According to my surveyor, the difference between True North and Survey North for the survey title plan for my block is 8.5ºW. i.e. True N is west of Survey North in my case. I do not know how much it varies around Australia.
For most people adding panels to an existing house where the roof faced roughly north, it would definitely not be worth worrying about in itself, adding only $50 to a $100 a year in power savings depending on all the associated factors.
However the thread was started by a case where two adjacent 90º/270º set-ups were supposedly identical and yet varied from each other and from a calculator estimate and the reasons (which could be many, and be additive as well as multiplicative) were unknown.
My set up beat my installers quoted estimate by >10% or so for for 2019 (perhaps his calculations were deliberately conservative). It also beat the PVWatts calculator by a smaller margin. I suspect the latter is partly due to last years drought.

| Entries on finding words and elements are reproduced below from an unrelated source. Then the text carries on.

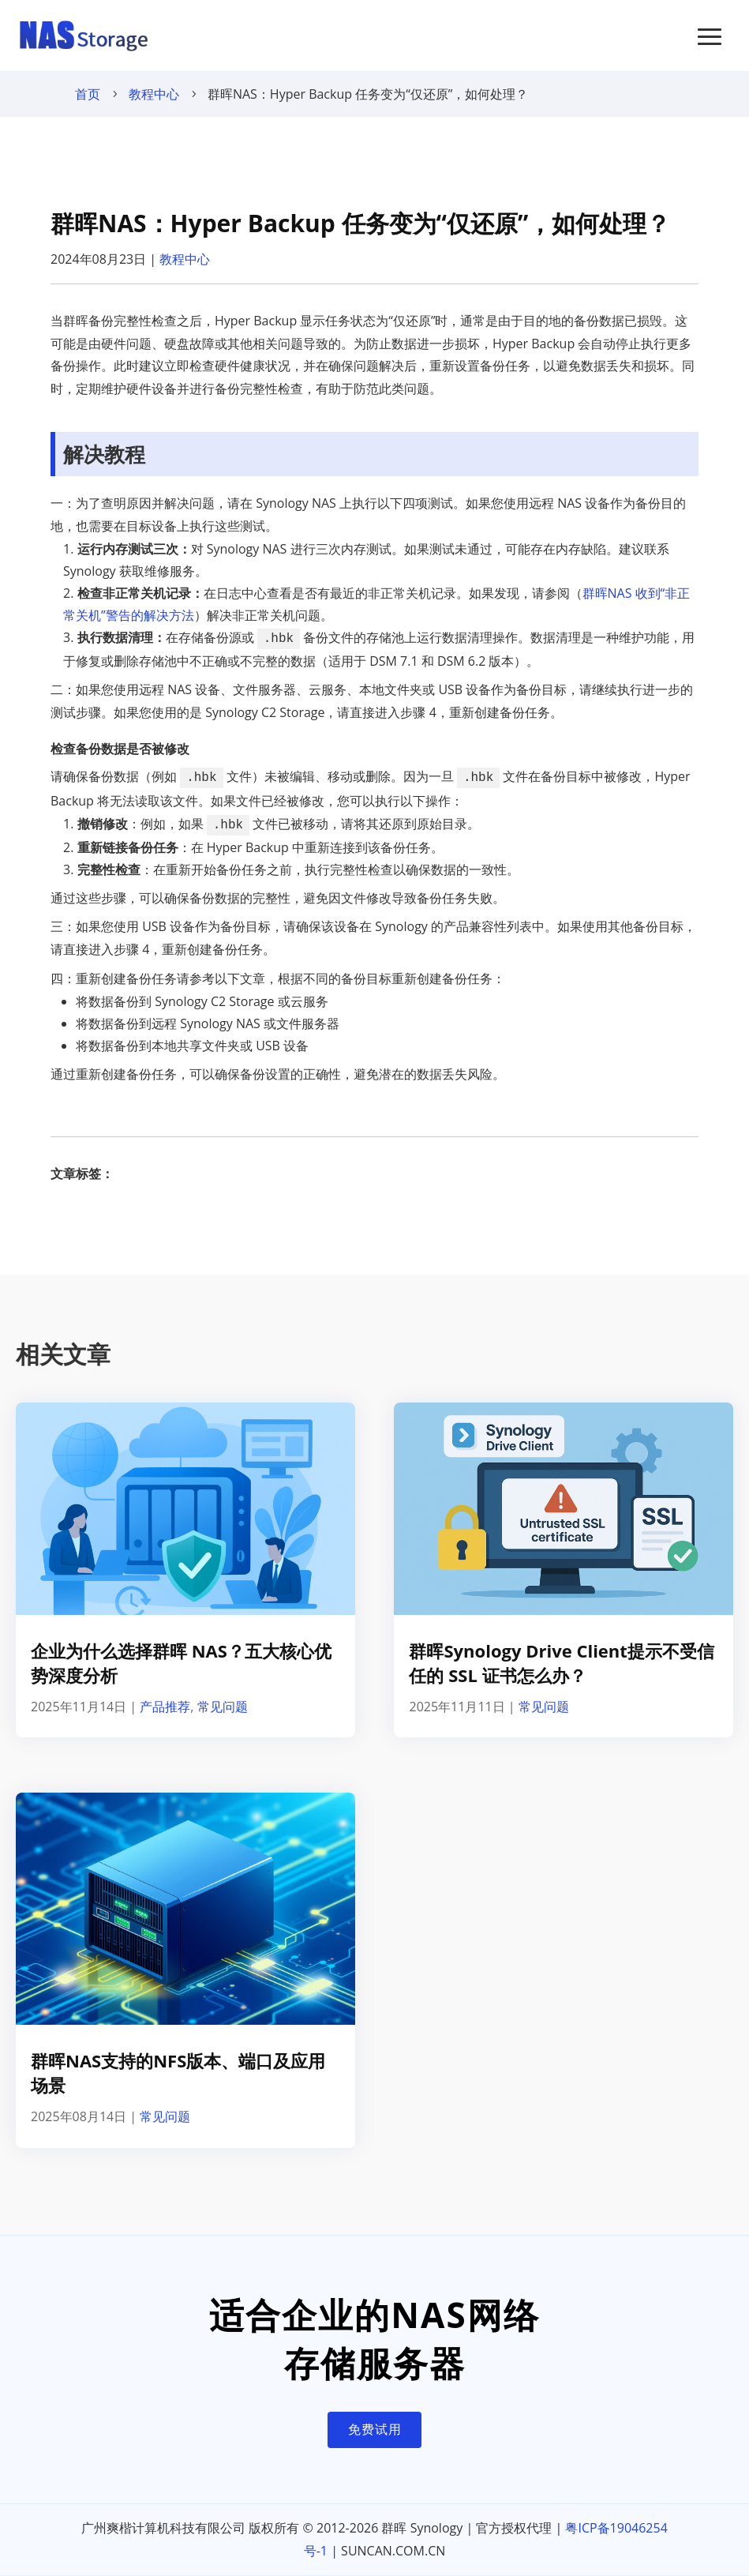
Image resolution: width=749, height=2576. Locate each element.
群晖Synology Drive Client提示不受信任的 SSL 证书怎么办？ (561, 1663)
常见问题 (222, 1706)
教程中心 (154, 94)
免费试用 (375, 2429)
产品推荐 (165, 1706)
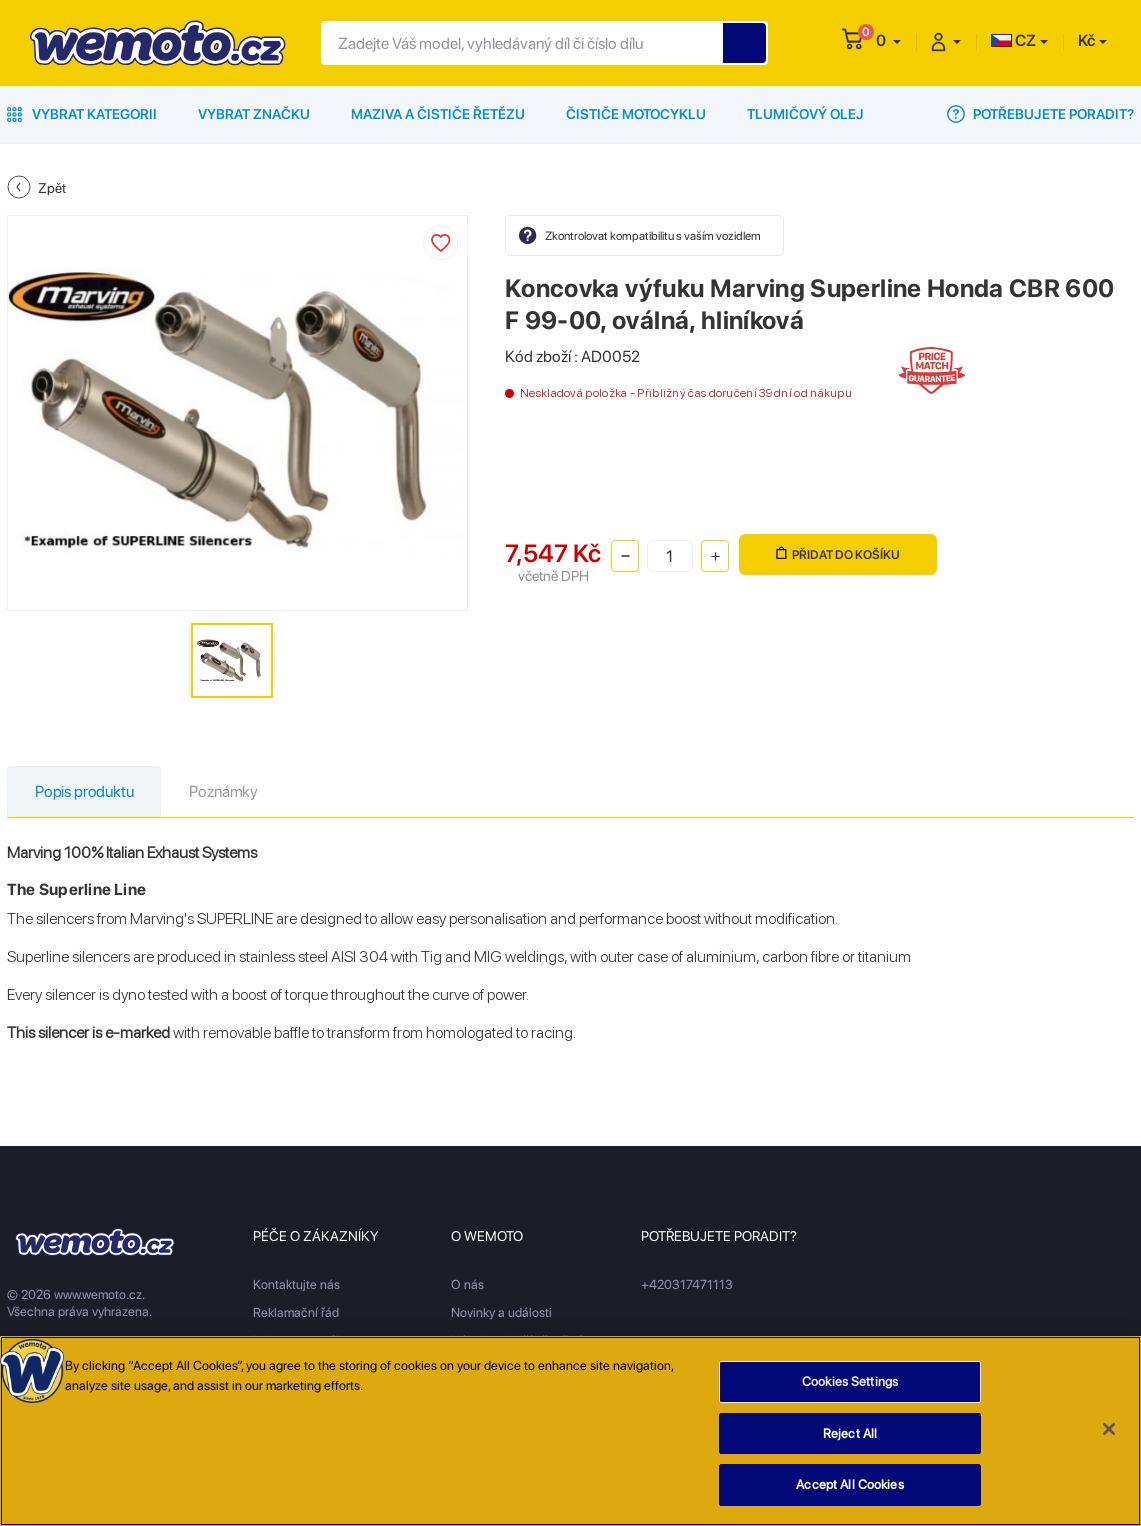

All calculators have to be based on assumptions which will always vary from actuality.
I have learned through life in business, investing and building, that little things can be additive and/or multiplicative and create a surprising effect over time, particularly when there are a lot of them, as there are with solar installs.
For example, everything from panel consistency to reactions to heat, degradation, low light, cable thickness and length, shade & breeze cooling inverters, micro-cracks in bus bars, life of silicon in roof holes and many more small things are effectively multiplied over time to affect life time cost and benefit.
For example, set up A may be pulled down by one poor panel, or by birds crapping. Set up B may be boosted by a batch of panels which all exceed nominal wattage by 5%. Just saying.
Same as compound interest can give a surprising result over time for two similar interest rates even though the interest difference might be small.
I have found that for a brand new install at least, where I had control over every factor, it was worth maximising all the factors to point in the same positive ‘direction’, including some which are more related to probability or risk, which I care a lot about due to future personal intentions. There are all sorts of future likelihoods such as ability to get a tech up on a roof quickly in a rural area after a cyclone, or other effects relating to climate change or EV use, to name a few.
A business which consistently makes an extra few percent per year on 3 different key things over 4-5 years can send a nearby competitor out of business. It is about ducks lining up or not.
That is just me and my goals for my situation, which would not be the same as for most of the population.